De ahí la sorpresa que generan. El médico iraní que uno conoce en Londres o Nueva York no encaja con los clérigos que llevan las riendas. “La prensa da una imagen errónea”, suelen quejarse quienes visitan el país por unos días. Pero, como sus cárceles y su cine, el activismo de sus mujeres y su discriminación legal, sus artistas y sus drogadictos, todo son pedazos del gigantesco puzle que es Irán.
“No es contradictorio que quememos banderas de Estados Unidos mientras no sentamos con sus representantes a negociar [el acuerdo nuclear]”, explica el profesor Foad Izadi, de la Universidad de Teherán. “La protesta se basa en la experiencia que hemos tenido: Estados Unidos apoyó el golpe de Estado de 1953, al brutal régimen del shah, a Sadam Husein en la guerra que lanzó contra nosotros, nos ha impuesto sanciones… La negociación es una oportunidad para que cambie de rumbo”.
Falta de autocrítica
El discurso victimista es habitual aquí, incluso en los sectores críticos con el sistema. Lo alimenta la renuencia occidental a aceptar la República Islámica como un régimen legítimo tras la revolución. Así como la falta de autocrítica respecto al asalto a la embajada norteamericana en Teherán, que rompió normas internacionales de las que Irán era y sigue siendo signatario. La historia es aún demasiado reciente, la sangre está demasiado fresca y las autoridades se ocupan de mantener viva la memoria, dificultando que se cierren las heridas.
En el Museo de la Sagrada Defensa y la Promoción de la Cultura de Resistencia, cerca de uno de los pulmones del centro de la capital iraní, los coches en los que fueron asesinados varios científicos nucleares en los últimos años se han sumado a la parafernalia de la “guerra impuesta” que Irán libró contra su vecino Irak entre 1980 y 1988.
Pero tres décadas después, Irán ha cambiado. Como señala Izadi, “la mayoría de los iraníes no ha vivido bajo el shah, no tiene memoria de la presencia militar estadounidense; los jóvenes tienen mejor opinión de Estados Unidos que sus padres”. También, aunque el profesor no lo menciona, encuentran agobiante el control social al que aspiran los más puritanos y muchos están defraudados por el incumplimiento de las promesas de la revolución.

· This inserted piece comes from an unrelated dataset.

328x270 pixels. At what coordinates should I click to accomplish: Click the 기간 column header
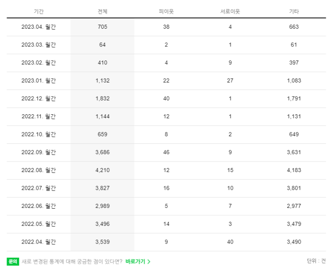[x=39, y=11]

Algunos dirigentes iraníes parecen haberlo comprendido y están tratando, no sólo de alcanzar un acuerdo nuclear, sino de tender puentes para reconciliar a los iraníes y volverles a ilusionar en un proyecto común más allá del tópico nacionalista. “Si no se alcanza el acuerdo, las nuevas generaciones serán tan antiamericanas como sus padres”, advierte Foad Izadí.